We maintain a NanoDrop for client use based upon a subscription service (usually on a per lab group basis). The NanoDrop can be booked through BookitLab. For first time users please contact the facility to receive training.
Should I use the Qubit or the NanoDrop?
Qubit is more accurate and generally recommended for applications where a more precise concentration is needed such as NGS library preparation. NanoDrop can be useful for applications where a precise concentration is not necessarily required, or where absorbance ratios are desired (260/280 and 260/230).

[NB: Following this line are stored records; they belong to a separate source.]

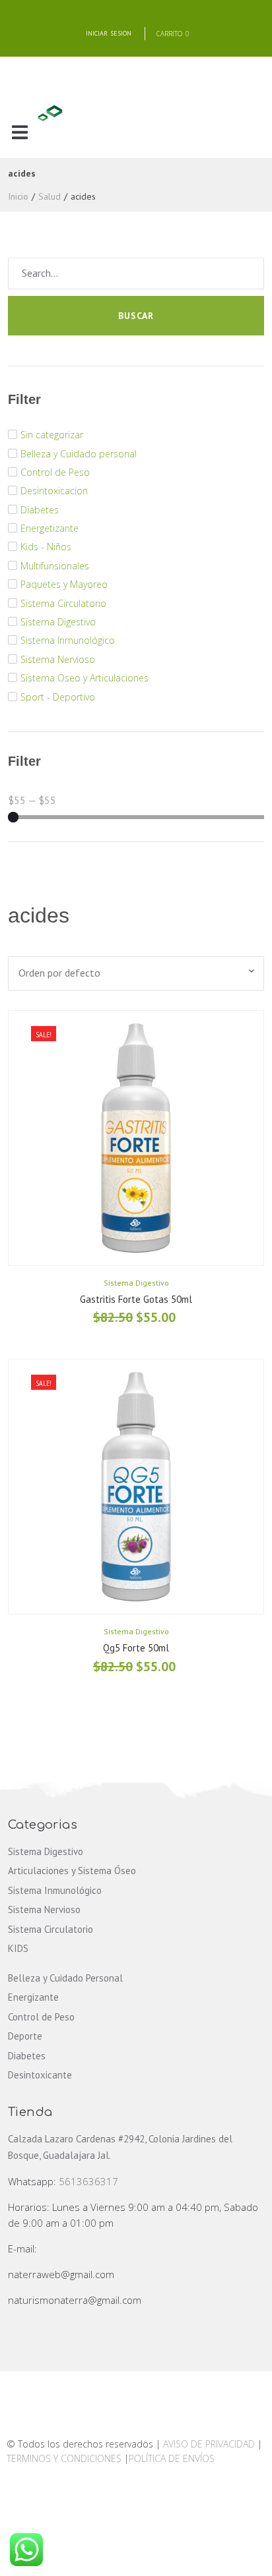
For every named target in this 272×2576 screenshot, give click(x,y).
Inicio (18, 196)
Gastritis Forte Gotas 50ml (136, 1299)
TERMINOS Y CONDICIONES (65, 2458)
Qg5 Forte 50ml (136, 1648)
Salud (49, 196)
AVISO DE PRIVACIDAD (209, 2444)
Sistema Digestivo (136, 1283)
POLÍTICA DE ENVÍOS (172, 2458)
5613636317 (88, 2181)
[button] (19, 132)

What does good quality DNA/RNA on the NanoDrop look like?
When using NanoDrop, it is important to look at more than just your concentration. Contaminants in your sample can throw off accurate quantification. The image below shows an example of what a good curve on the NanoDrop should look like.

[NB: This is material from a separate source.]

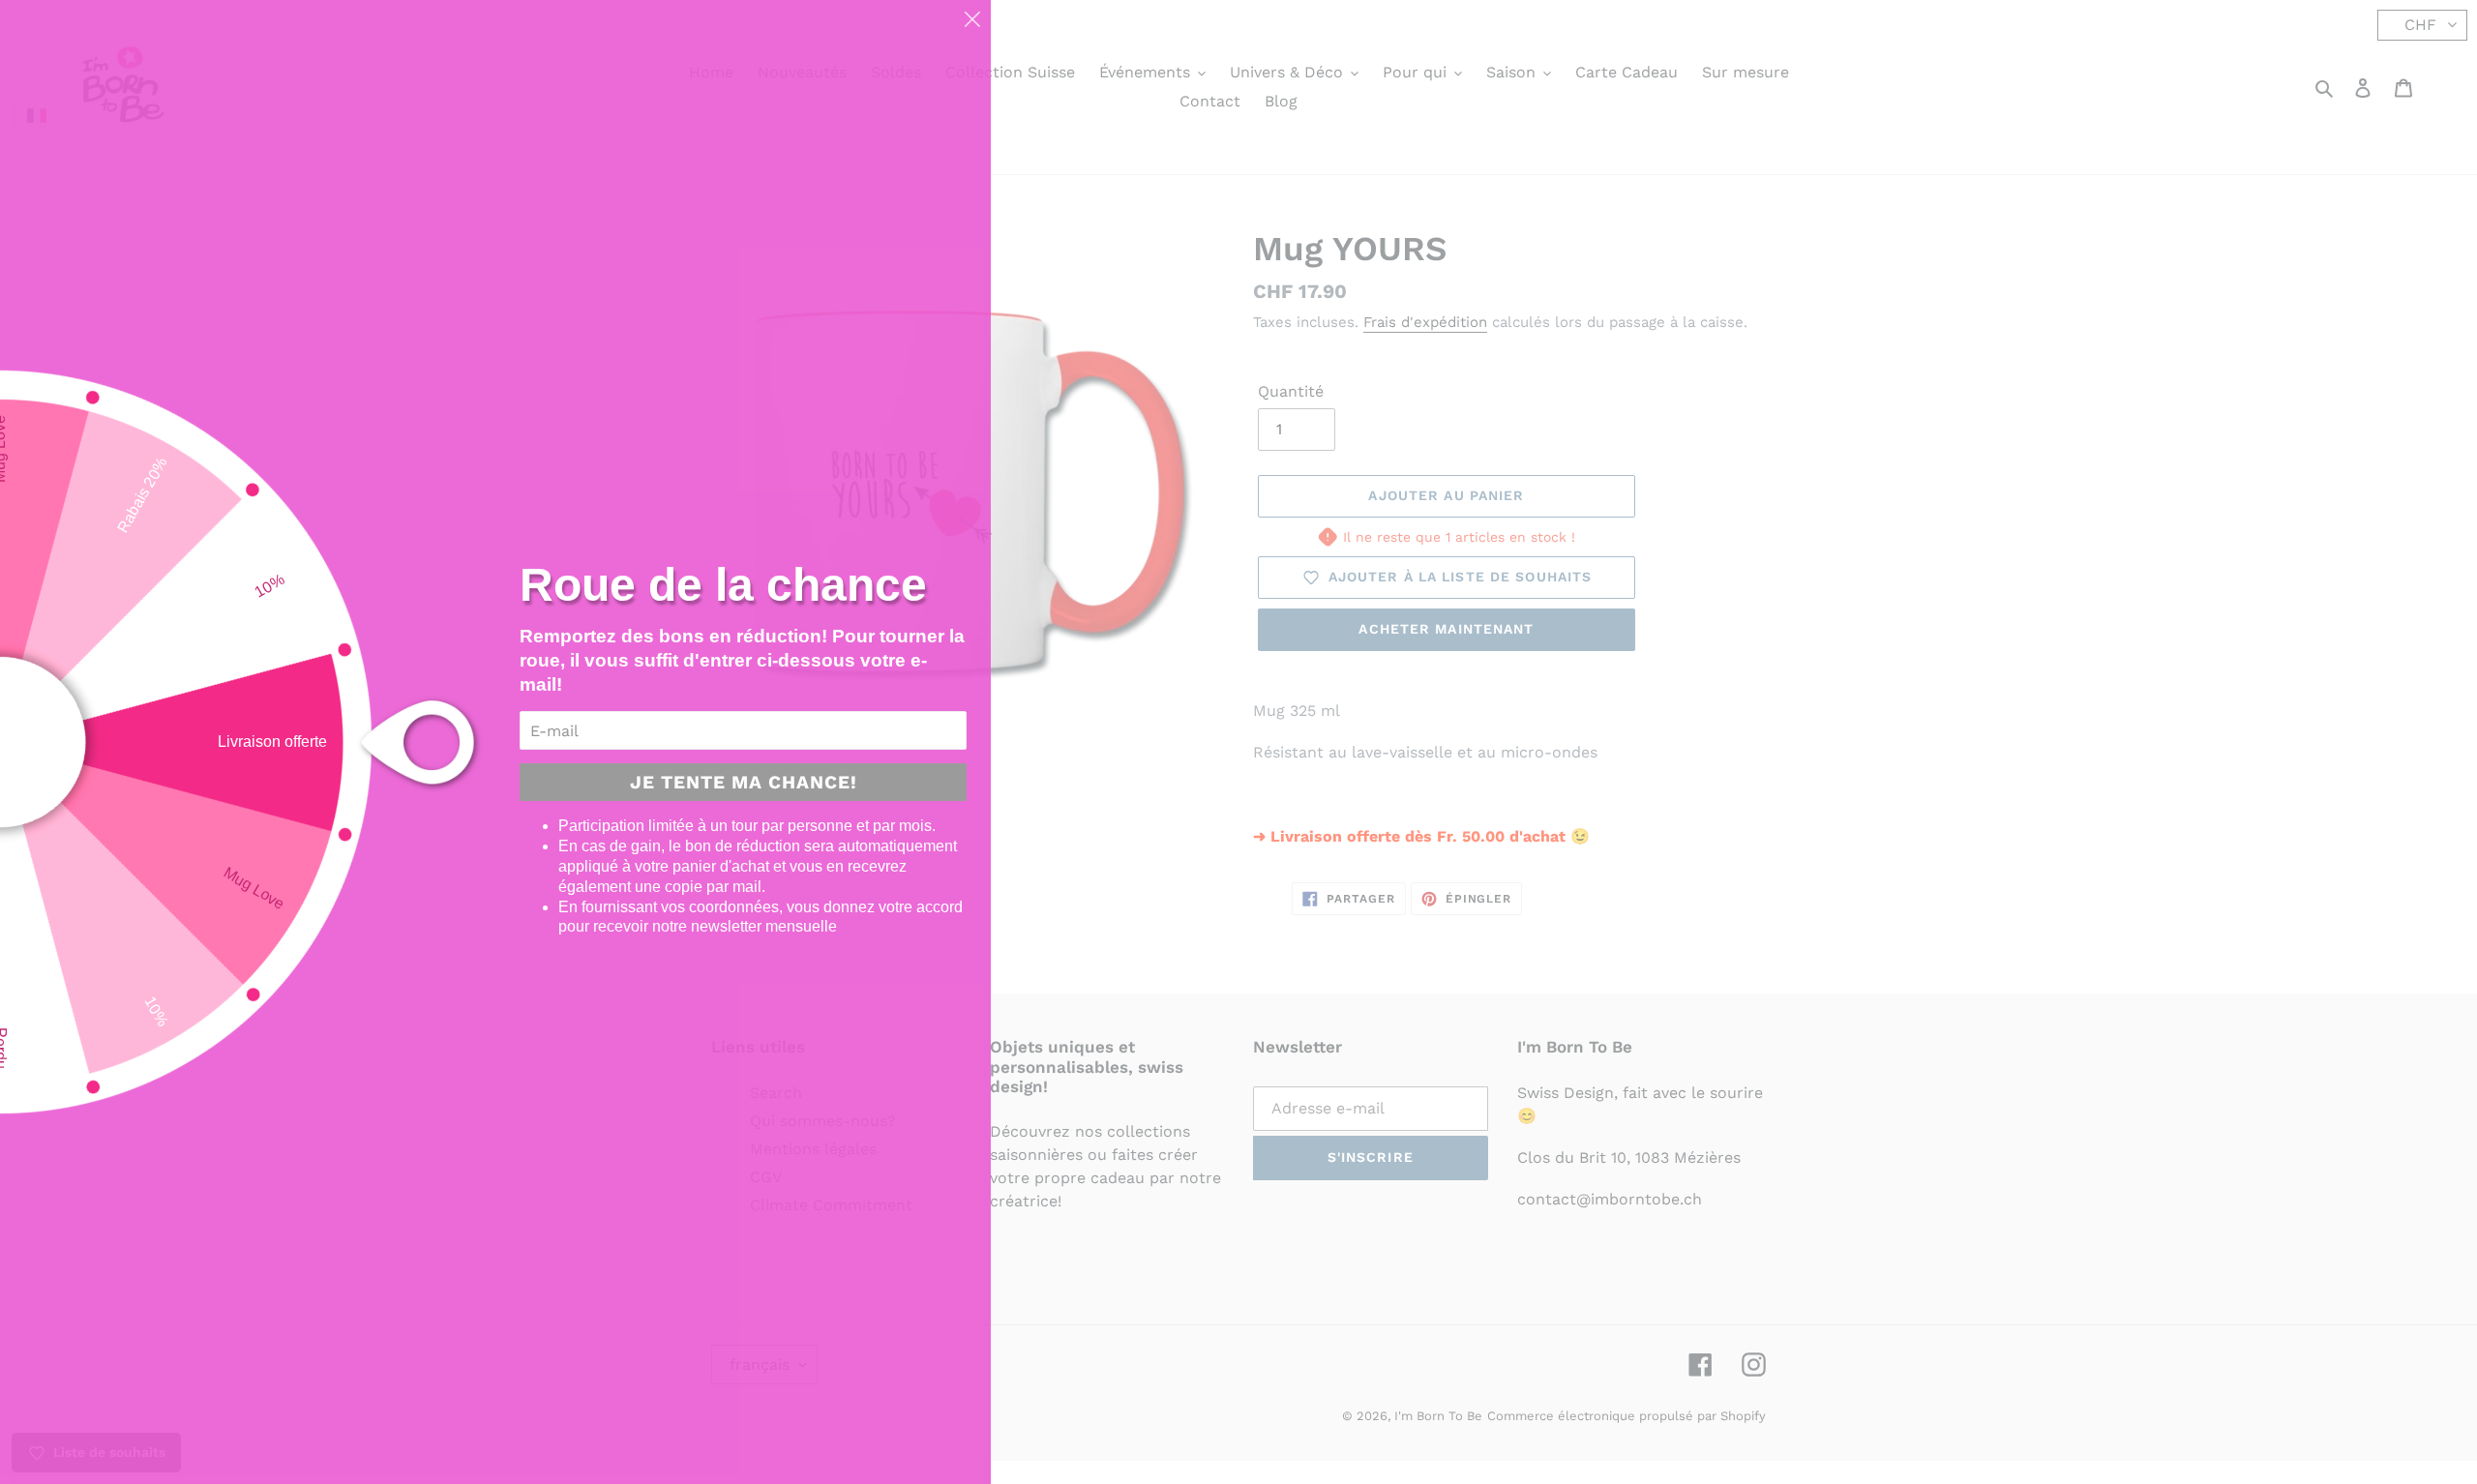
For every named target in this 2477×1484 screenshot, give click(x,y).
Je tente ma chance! (743, 782)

You will notice a strong peak at 260 nm, which is where genetic material is detected. It is important to look at the 260/280 and 260/230 ratios (red arrows). A good 260/280 ratio should be between 1.8 and 2.0 for DNA and between 2.0 and 2.2 for RNA. An ideal 260/230 ratio should be between 2.0 and 2.2. Below is a nanodrop result for a poor quality sample.
In this case, the curve looks much different without a peak at 260 nm. Both the 260/280 and 260/230 ratios are very low, indicating the presence of contaminants. A peak at 230 nm indicates the presence of organic compounds (e.g., Trizol and guanidine thiocyanate). A peak at or near 280 nm indicates contamination, typically from proteins or acidic phenol.